Movimiento Ciudadano de Cartagena ("Citizens' Movement of Cartagena") is a federations of political parties in the region of Murcia, Spain. Its primary strength is located in the city of Cartagena. It advocates for cartagenerism, a social, political and ideological movement in Spain centered in Cartagena, which pursues the right and recognition of an autonomous territory separated from the rest of Murcia that includes this municipality and its region, Campo de Cartagena, which includes the municipalities of La Unión, Los Alcázares, San Javier, San Pedro del Pinatar, Torre Pacheco, Fuente Álamo, some districts in the south of Murcia, such as Lobosillo, as well as Mazarrón (which does not belong geographically in its entirety to Campo de Cartagena); as well as the defense of the identity of Cartagena and its environment.
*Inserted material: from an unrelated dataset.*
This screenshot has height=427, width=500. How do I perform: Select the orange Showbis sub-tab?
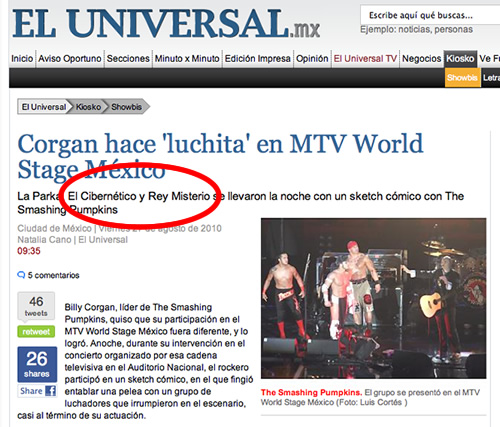tap(463, 78)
According to its political program, it also advocates for women's and LGBT rights and environmentalism. The party promotes regional biprovinciality as a way of "not having to identify the entire Region with [the] municipality [of Murcia], enjoy greater autonomy and achieve greater political weight" in the Cortes Generales.

== History ==
Citizens' Movement was established on December 14, 2002, as a federation of parties, initially composed of the Cantonal Party (PCAN), the Mar Menor Independent Party (PIMM), Cartagena Citizens' Convergence, Democratic and Social Centre and Independents for Cartagena and Comarca. The PCAN was the historical representative of cartagenerism since its foundation in 1977; the PIMM, organized in 1995, embodied the aspirations of the supporters of municipal segregation of the El Algar council; and Citizens' Convergence counted among its first militants businessman José López Martínez, who years later would be chosen to lead the coalition.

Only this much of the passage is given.